Y no cabe duda que ese es el gran reto que nuestra sociedad tiene que plantearse, que los partidos políticos o los movimientos ciudadanos han de replantearse. Que todos, políticos o no, aceptemos que la política ha de ser la más digna de nuestras ocupaciones. Y que eso implica un esfuerzo de transparencia y control democrático en los sistemas de los partidos políticos, en los sistemas institucionales que estos gestionan.

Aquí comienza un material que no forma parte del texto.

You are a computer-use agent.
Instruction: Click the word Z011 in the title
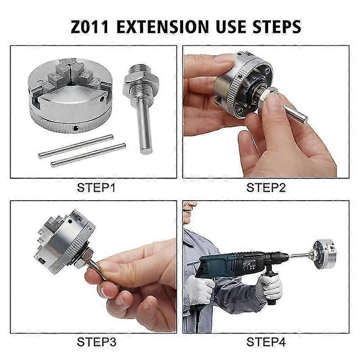90,26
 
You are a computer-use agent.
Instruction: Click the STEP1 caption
96,188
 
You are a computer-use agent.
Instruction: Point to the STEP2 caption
266,188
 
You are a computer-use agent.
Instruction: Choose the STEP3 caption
96,342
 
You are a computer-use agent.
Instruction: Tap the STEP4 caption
266,342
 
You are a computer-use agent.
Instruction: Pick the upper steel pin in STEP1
74,147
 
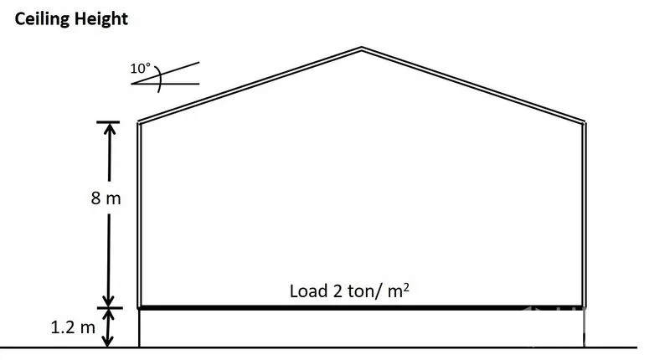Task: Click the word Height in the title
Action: tap(101, 18)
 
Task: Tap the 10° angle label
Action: tap(140, 69)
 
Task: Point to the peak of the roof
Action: tap(361, 49)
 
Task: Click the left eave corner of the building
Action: tap(138, 122)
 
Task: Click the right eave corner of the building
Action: tap(584, 122)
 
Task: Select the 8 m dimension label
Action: tap(106, 199)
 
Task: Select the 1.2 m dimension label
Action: tap(74, 327)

Hemos de dignificar los sistemas dignificando a las personas que de ellos participan, los engranajes de un sistema son esenciales, pues es lo que dota de legitimidad a un sistema democrático y permite su máxima expresión a través de la exigencia de un comportamiento inequívocamente ético.
Como decía Hannah Arendt “En realidad una de las lecciones que nos dio el proceso de Jerusalén fue que tal alejamiento de la realidad y tal irreflexión pueden causar más daño que todos los malos instintos inherentes quizá a la naturaleza humana.”